(The problem) Where the line containing "Instruction: Click the" appears below, begin there and reproduce each line exactly through the last one, omitting pictures.

(Stored data)

● ● ● ● ●

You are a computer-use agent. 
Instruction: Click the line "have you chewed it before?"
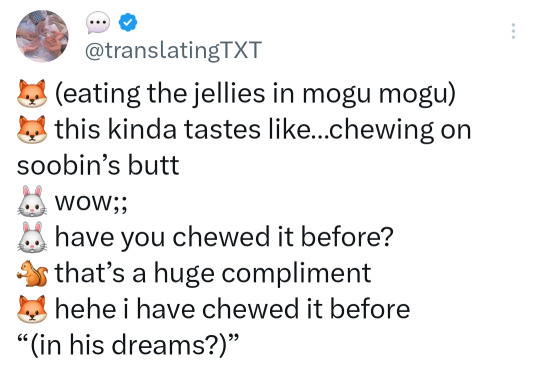pos(224,237)
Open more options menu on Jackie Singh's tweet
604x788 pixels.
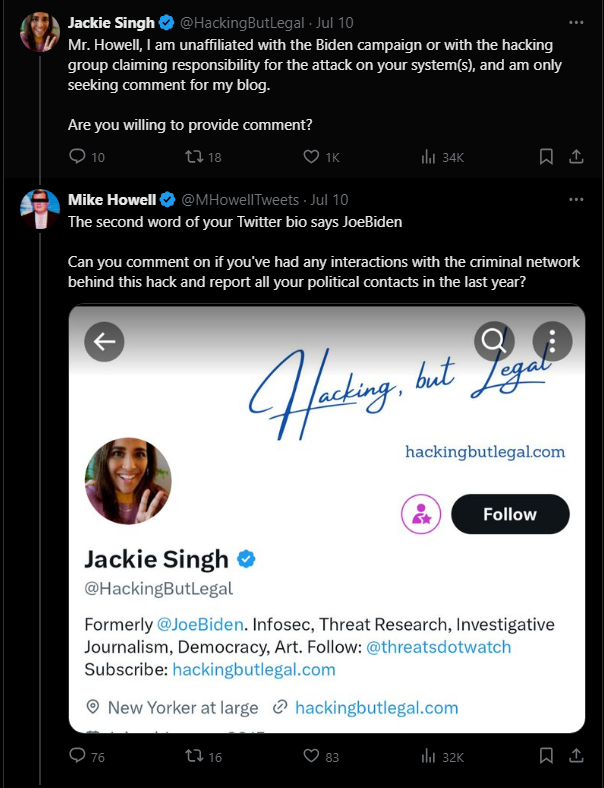(576, 23)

● ● ● ● ●

(Your solution)
Instruction: Click the line "have you chewed it before?"
pos(224,237)
Open more options menu on Jackie Singh's tweet
604x788 pixels.
(576, 23)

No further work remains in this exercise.